If b is smaller than a. gcd(a,b) = gcd(a-b)
- Let g be the gcd of a,b . where a = gx, b = gy & gcd(x,y) = 1
- (a-b) = gcd(x-y) We need to show that b and (a-b) also have gcd = 1
Approach 2 (Euclidian algorithm):
1const GCD = (a, b) => {
2 //stop when a & b are equal and return either of them
3 while (a != b) {
4 if (a > b) a = a - b;
5 else b = b - a;
6 }
7 return a; // or return b;
8};
- Now instead of doing subtraction, if we divide the smaller number, the algorithm stops when the remainder is found to be 0
Optimized euclidian algorithm:
1const GCD = (a, b) => {
2 if (b == 0) return a;
3 else return GCD(b, a % b); //TC :O(log(min(a,b)))
4};
LCM :
LCM is a smallest number other than 0 & 1 that is a multiple of each number.
LCM of 4 & 6
- Multiples of 4: 4,8,12,16,20,24,28,32…
- Multiples of 6: 6,12,18,24,30,36,…
- common multiples: 12,24,36,48 => Least common multiple = 12
The lowest number which is exactly divisible by each of the given numbers is called the least common multiple of those numbers. For example, consider the numbers 3, 31 and 62 (2 x 31). The LCM of these numbers would be 2 x 3 x 31 = 186.
To find LCM of given numbers: express each number as their prime factorization. The product of highest power of the prime numbers that appear in the prime factorization of any of the numbers gives us the LCM.

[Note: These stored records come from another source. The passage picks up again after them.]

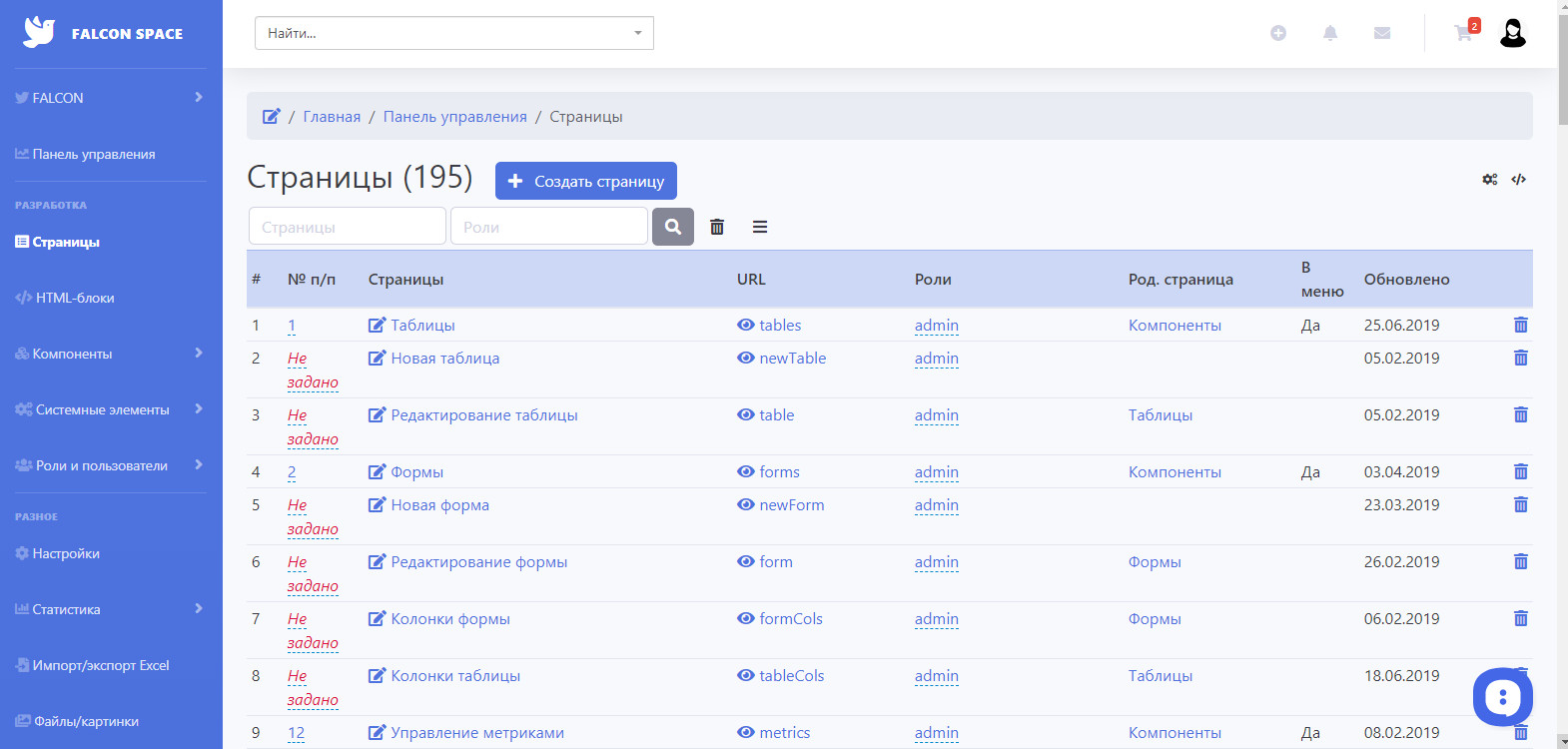1568x749 pixels.
Task: Open the shopping cart icon
Action: [x=1463, y=33]
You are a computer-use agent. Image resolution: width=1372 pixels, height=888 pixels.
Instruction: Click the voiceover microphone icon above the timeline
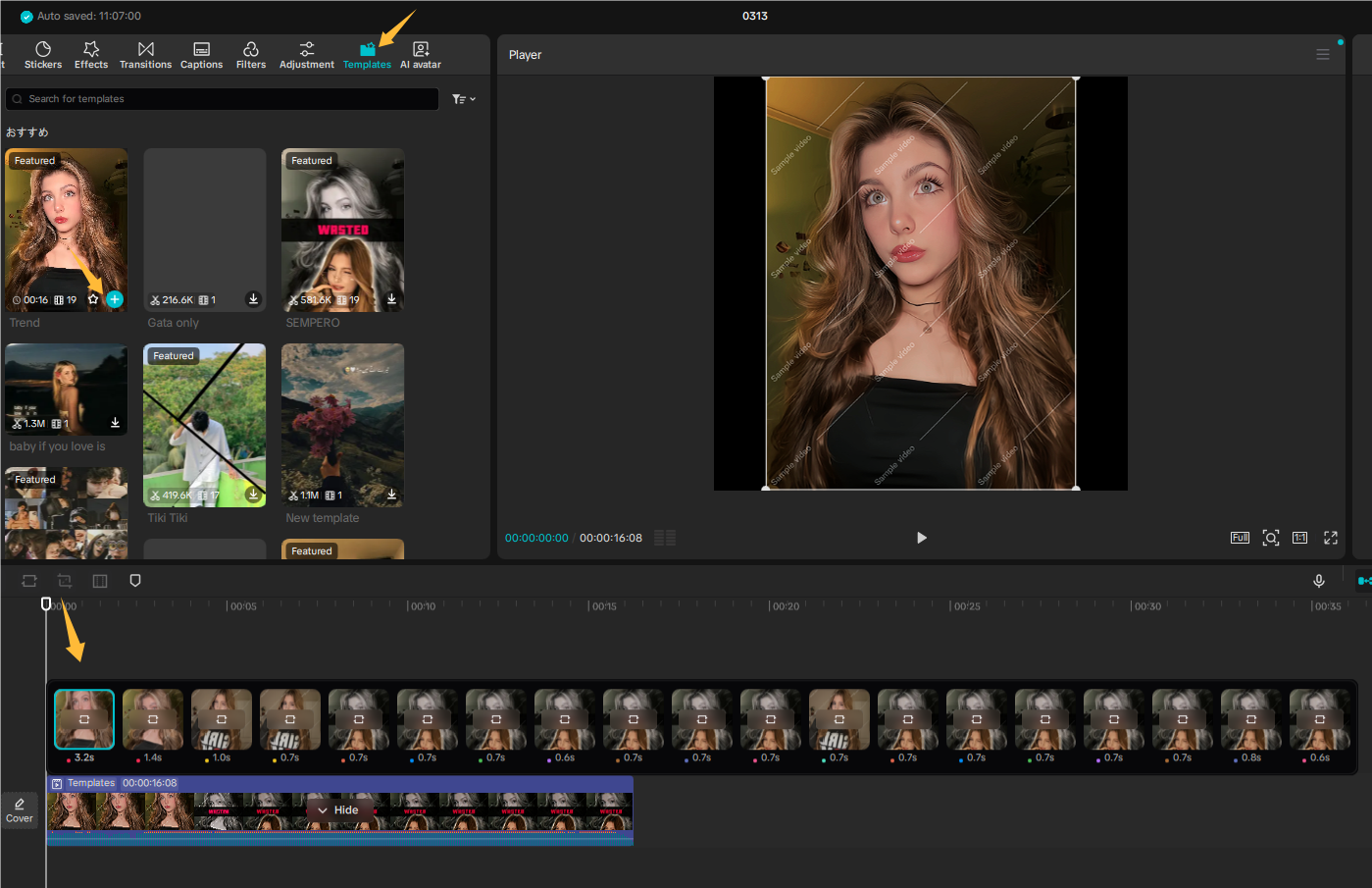click(x=1318, y=580)
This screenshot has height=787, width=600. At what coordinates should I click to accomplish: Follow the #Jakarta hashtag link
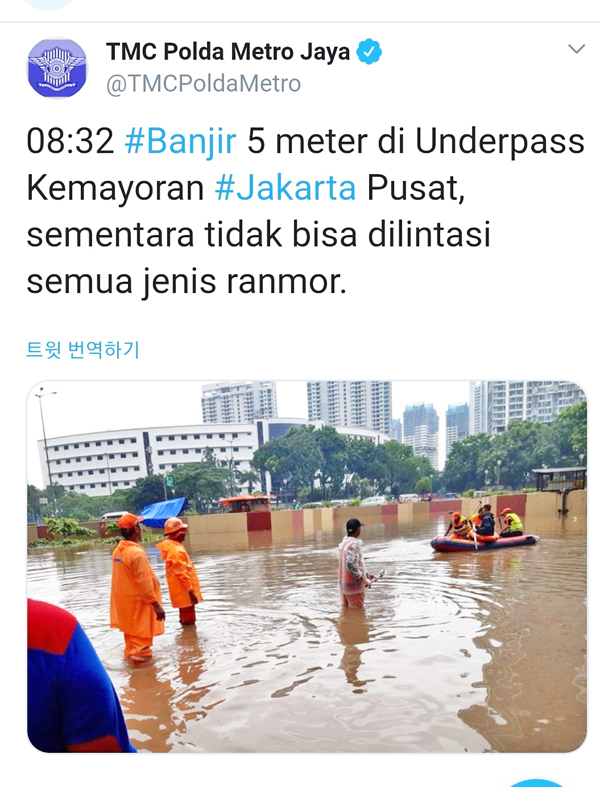[x=285, y=188]
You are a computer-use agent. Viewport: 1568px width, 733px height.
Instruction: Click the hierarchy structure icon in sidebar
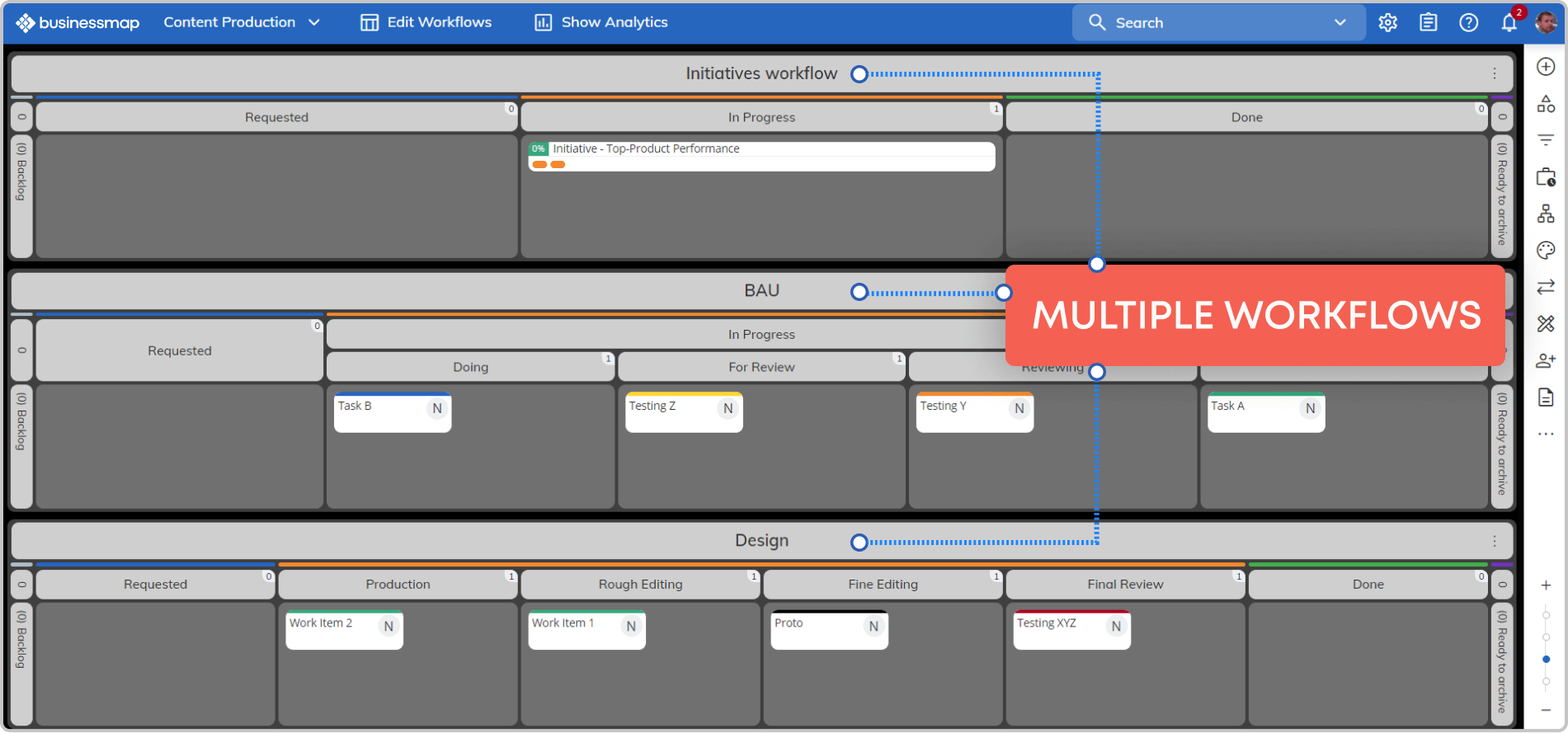click(1546, 214)
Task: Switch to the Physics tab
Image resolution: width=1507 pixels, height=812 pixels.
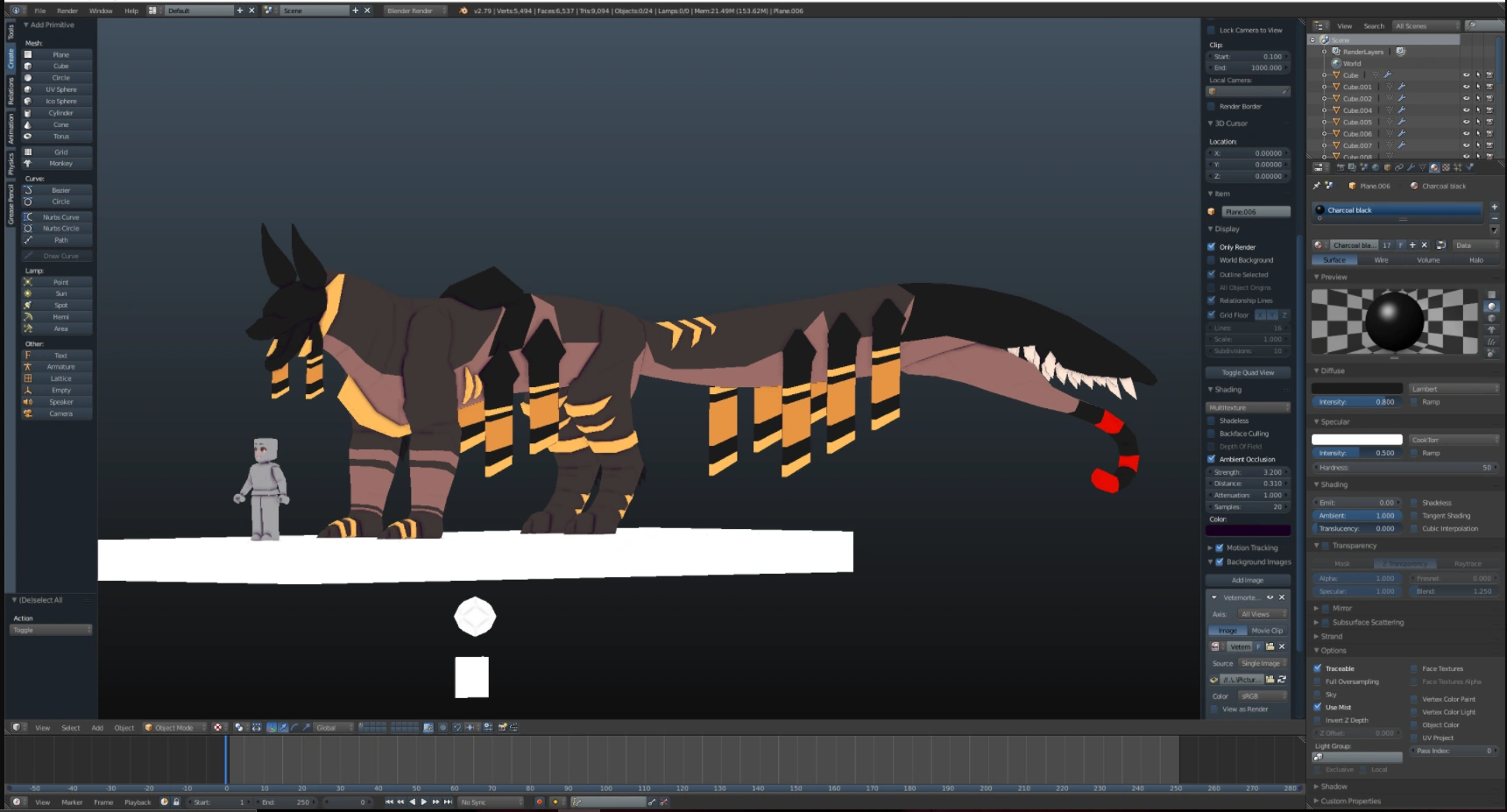Action: coord(11,162)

consider the numbers 2, 3, 4 (2 x 2), 5, 6 (2 x 3). The LCM of these numbers is 2 x 2 x 3 x 5 = 60. The highest power of 2 comes from prime factorization of 4, the highest power of 3 comes from prime factorization of 3 and prime factorization of 6 and the highest power of 5 comes from prime factorization of 5.
Naive approach:
1const lcm = (a, b) => {
2 //LCM would >= larger of 2 numbers
3 let res = Math.max(a, b);
4 while (res) {
5 if (res % a == 0 && res % b == 0) return res;
6 res++;
7 }
8 return res;
9}; // TC: O(ab-max(a,b))
Efficient soln:
a* b = gcd(a,b) * lcm(a,b)
- lcm(a,b) = (a*b) / gcd(a*b)
1const lcm = (a, b) => {
2 return (a * b) / GCD(a, b);
3}; //TC: O(log(min(a,b)))
Important properties of LCM and HCF:
- For two numbers say, ‘a’ and ‘b’, LCM x HCF = a x b.
- HCF of co-primes = 1.
- For two fractions,
- HCF = HCF (Numerators) / LCM (Denominators)
- LCM = LCM (Numerators) / HCF (Denominators)